==== The data ====

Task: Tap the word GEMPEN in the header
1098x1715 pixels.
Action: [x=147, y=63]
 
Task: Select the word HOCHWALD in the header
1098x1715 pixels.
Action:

====

Reproduce the data above line for line, changing nothing.

Task: Tap the word GEMPEN in the header
1098x1715 pixels.
Action: [x=147, y=63]
 
Task: Select the word HOCHWALD in the header
1098x1715 pixels.
Action:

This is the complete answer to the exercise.